* _ВЫБРАННЫЙ ОТРЫВОК_
------------------------------------------------------------------------

Пора безмятежного детства быстро пролетела. Настало время серьёзно подумать о выборе жизненного пути. Для друзей пробил час расставания и, как оказалось, навсегда. По настоянию деда, знаменитого адмирала Маркантонио Колонна, неожиданно нагрянувшего в Караваджо, старшего внука Муцио отправили в Испанию, где мальчик был определён в пажеский корпус при мадридском дворе. Маркиза Колонна хорошо знала о незаурядных способностях друга сына и с похвалой отзывалась о его рисунках. Её слово и оказалось решающим для определения Микеланджело на обучение в живописную мастерскую вопреки традициям рода Меризи. В дальнейшем он не раз будет пользоваться покровительством аристократического семейства Колонна, а однажды столь высокое заступничество спасёт ему жизнь.

------------------------------------------------------------------------

* _ЗАПИСИ НАБОРА ДАННЫХ_
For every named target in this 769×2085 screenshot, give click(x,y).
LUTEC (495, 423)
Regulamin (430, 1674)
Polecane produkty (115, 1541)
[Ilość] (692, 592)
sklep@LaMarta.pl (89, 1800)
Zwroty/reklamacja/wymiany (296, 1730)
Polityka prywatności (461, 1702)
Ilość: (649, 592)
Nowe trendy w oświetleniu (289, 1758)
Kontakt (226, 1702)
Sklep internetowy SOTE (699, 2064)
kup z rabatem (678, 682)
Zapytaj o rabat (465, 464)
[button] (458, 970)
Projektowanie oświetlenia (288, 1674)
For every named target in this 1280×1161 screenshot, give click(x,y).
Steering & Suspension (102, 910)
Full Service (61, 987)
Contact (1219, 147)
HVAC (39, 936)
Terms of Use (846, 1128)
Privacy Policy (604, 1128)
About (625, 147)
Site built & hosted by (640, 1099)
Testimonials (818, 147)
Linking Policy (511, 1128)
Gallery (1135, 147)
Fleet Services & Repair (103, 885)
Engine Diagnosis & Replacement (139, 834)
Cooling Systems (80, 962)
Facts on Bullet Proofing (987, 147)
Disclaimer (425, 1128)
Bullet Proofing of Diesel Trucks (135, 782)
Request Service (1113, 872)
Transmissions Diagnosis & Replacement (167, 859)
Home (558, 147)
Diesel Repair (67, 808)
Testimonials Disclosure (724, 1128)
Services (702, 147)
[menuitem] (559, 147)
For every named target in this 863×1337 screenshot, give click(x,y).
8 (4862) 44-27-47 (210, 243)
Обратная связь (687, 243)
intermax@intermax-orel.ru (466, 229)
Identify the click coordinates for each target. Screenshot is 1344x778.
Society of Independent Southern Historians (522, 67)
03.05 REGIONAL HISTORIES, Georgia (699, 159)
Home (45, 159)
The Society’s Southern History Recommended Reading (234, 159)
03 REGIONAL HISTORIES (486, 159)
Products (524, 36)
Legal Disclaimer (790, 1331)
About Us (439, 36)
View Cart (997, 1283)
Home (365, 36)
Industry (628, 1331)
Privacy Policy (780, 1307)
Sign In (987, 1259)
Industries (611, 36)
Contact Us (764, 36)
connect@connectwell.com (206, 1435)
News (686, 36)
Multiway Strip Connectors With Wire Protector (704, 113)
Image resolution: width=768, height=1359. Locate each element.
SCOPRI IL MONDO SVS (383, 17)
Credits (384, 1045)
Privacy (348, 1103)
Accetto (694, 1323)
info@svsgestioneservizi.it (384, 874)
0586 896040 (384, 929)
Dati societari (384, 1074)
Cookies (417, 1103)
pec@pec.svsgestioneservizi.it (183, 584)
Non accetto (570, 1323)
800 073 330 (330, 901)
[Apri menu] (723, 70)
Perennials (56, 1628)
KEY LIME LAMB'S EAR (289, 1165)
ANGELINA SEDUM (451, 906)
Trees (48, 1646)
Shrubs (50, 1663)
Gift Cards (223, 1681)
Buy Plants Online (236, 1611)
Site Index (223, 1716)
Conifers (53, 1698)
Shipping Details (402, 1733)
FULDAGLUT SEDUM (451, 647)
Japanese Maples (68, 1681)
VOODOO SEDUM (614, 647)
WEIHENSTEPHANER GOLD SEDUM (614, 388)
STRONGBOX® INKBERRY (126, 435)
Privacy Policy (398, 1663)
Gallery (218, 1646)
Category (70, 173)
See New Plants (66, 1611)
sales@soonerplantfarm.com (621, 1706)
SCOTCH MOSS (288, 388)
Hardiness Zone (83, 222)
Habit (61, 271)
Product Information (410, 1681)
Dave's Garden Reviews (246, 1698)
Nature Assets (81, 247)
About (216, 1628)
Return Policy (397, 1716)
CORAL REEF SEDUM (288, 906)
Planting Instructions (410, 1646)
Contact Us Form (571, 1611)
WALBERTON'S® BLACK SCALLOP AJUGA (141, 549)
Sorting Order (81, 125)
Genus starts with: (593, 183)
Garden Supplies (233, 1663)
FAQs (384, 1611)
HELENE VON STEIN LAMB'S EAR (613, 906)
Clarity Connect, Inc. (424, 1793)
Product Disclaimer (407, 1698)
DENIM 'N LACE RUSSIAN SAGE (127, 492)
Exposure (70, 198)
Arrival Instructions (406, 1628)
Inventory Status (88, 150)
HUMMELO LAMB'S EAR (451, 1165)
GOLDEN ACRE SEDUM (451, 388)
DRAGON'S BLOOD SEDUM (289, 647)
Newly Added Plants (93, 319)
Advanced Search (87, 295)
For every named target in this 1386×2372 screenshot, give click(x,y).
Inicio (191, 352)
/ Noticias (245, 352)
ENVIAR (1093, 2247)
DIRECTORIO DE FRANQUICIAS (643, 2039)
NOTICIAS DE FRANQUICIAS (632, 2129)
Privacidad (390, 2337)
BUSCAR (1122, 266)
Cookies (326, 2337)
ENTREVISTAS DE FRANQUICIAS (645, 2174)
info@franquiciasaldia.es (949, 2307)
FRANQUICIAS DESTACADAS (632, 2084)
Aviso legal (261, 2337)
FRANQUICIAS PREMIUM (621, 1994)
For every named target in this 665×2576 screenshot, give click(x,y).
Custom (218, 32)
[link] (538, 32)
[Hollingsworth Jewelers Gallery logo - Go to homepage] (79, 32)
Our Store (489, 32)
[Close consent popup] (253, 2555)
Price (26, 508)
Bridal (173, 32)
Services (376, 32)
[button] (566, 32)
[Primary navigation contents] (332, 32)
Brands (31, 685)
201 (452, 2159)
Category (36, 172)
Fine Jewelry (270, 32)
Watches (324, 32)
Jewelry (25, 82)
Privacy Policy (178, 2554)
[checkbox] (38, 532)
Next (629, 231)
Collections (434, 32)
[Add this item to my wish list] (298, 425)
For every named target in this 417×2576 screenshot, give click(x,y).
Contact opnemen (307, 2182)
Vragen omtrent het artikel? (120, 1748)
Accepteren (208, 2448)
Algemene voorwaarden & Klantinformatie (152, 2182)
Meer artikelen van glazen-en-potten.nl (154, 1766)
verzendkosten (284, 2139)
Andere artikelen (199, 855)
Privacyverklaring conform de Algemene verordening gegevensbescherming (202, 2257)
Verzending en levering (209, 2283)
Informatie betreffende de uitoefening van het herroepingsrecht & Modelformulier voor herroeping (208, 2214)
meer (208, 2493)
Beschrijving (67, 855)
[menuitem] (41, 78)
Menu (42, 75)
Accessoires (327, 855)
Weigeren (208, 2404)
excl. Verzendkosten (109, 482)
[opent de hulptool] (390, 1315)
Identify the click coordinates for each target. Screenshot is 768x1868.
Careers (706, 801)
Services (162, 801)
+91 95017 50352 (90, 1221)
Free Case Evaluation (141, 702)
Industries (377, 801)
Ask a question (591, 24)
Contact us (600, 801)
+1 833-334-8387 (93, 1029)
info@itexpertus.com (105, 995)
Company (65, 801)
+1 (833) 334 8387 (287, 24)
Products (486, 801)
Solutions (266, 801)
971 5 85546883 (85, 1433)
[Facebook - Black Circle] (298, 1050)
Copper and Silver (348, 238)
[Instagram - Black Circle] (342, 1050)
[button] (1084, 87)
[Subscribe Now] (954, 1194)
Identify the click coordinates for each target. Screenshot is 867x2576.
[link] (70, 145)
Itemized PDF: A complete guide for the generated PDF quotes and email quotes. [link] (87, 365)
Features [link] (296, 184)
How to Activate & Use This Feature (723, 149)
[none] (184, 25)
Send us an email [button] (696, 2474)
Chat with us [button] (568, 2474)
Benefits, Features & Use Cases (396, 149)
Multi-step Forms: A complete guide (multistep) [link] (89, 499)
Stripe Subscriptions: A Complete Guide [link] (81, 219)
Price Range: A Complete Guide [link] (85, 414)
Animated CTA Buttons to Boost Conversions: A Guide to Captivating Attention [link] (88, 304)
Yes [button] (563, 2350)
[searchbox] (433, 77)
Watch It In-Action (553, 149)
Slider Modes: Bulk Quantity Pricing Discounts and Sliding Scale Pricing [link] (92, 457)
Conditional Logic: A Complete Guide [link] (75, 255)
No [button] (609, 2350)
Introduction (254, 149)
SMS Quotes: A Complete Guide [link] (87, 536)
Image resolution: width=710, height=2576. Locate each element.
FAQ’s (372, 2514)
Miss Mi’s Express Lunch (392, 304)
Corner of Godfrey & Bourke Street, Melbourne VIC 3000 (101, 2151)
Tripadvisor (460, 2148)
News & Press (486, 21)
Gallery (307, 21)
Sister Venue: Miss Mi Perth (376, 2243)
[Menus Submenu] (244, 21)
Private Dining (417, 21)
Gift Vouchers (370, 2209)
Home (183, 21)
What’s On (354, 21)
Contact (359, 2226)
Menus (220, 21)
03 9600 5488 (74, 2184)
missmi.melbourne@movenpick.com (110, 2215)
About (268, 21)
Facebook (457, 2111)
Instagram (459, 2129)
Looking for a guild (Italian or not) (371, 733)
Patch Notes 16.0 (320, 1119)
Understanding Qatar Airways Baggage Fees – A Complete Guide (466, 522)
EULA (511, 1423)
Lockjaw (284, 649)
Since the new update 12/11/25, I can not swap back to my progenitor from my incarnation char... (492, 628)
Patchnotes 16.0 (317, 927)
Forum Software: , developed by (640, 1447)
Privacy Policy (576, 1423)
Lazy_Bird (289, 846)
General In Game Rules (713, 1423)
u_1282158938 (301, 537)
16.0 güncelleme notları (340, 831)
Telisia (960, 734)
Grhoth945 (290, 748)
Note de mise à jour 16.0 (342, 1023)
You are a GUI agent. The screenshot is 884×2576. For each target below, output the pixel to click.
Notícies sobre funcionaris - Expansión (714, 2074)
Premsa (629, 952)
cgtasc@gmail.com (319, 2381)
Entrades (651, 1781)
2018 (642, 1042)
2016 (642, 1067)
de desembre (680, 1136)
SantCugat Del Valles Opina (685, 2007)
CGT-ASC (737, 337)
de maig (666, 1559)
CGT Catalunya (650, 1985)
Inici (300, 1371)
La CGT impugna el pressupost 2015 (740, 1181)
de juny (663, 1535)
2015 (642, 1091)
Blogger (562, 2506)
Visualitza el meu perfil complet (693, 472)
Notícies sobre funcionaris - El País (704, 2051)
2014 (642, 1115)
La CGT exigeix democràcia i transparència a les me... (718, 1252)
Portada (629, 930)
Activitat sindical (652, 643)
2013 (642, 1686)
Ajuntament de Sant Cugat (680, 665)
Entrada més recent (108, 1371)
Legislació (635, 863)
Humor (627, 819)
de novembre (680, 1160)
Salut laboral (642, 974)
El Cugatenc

------------------------------------------------------------------------

* _ЧТО СДЕЛАТЬ_
1. Определите, согласуются ли с выбранным отрывком утверждения (a) Муцио отправили в Испанию по настоянию деда; (b) решающим для обучения Микеланджело в мастерской стало слово маркизы Колонна; (c) обучение Микеланджело в живописной мастерской соответствовало традициям рода Меризи. На каждое ответьте «да» или «нет» и точно процитируйте решающие слова отрывка.
2. Продублируйте, пожалуйста, строки записей от самой первой строки записей до строки с «Industry (628, 1331)», включая обе крайние строки.

* _ОТВЕТЫ НА ЗАДАНИЯ_
1.
(a) Да: «По настоянию деда, знаменитого адмирала Маркантонио Колонна, неожиданно нагрянувшего в Караваджо, старшего внука Муцио отправили в Испанию».
(b) Да: «Её слово и оказалось решающим для определения Микеланджело на обучение в живописную мастерскую».
(c) Нет: «вопреки традициям рода Меризи».

2.
For every named target in this 769×2085 screenshot, give click(x,y).
LUTEC (495, 423)
Regulamin (430, 1674)
Polecane produkty (115, 1541)
[Ilość] (692, 592)
sklep@LaMarta.pl (89, 1800)
Zwroty/reklamacja/wymiany (296, 1730)
Polityka prywatności (461, 1702)
Ilość: (649, 592)
Nowe trendy w oświetleniu (289, 1758)
Kontakt (226, 1702)
Sklep internetowy SOTE (699, 2064)
kup z rabatem (678, 682)
Zapytaj o rabat (465, 464)
[button] (458, 970)
Projektowanie oświetlenia (288, 1674)
For every named target in this 1280×1161 screenshot, give click(x,y).
Steering & Suspension (102, 910)
Full Service (61, 987)
Contact (1219, 147)
HVAC (39, 936)
Terms of Use (846, 1128)
Privacy Policy (604, 1128)
About (625, 147)
Site built & hosted by (640, 1099)
Testimonials (818, 147)
Linking Policy (511, 1128)
Gallery (1135, 147)
Fleet Services & Repair (103, 885)
Engine Diagnosis & Replacement (139, 834)
Cooling Systems (80, 962)
Facts on Bullet Proofing (987, 147)
Disclaimer (425, 1128)
Bullet Proofing of Diesel Trucks (135, 782)
Request Service (1113, 872)
Transmissions Diagnosis & Replacement (167, 859)
Home (558, 147)
Diesel Repair (67, 808)
Testimonials Disclosure (724, 1128)
Services (702, 147)
[menuitem] (559, 147)
For every named target in this 863×1337 screenshot, give click(x,y).
8 (4862) 44-27-47 (210, 243)
Обратная связь (687, 243)
intermax@intermax-orel.ru (466, 229)
Identify the click coordinates for each target. Screenshot is 1344x778.
Society of Independent Southern Historians (522, 67)
03.05 REGIONAL HISTORIES, Georgia (699, 159)
Home (45, 159)
The Society’s Southern History Recommended Reading (234, 159)
03 REGIONAL HISTORIES (486, 159)
Products (524, 36)
Legal Disclaimer (790, 1331)
About Us (439, 36)
View Cart (997, 1283)
Home (365, 36)
Industry (628, 1331)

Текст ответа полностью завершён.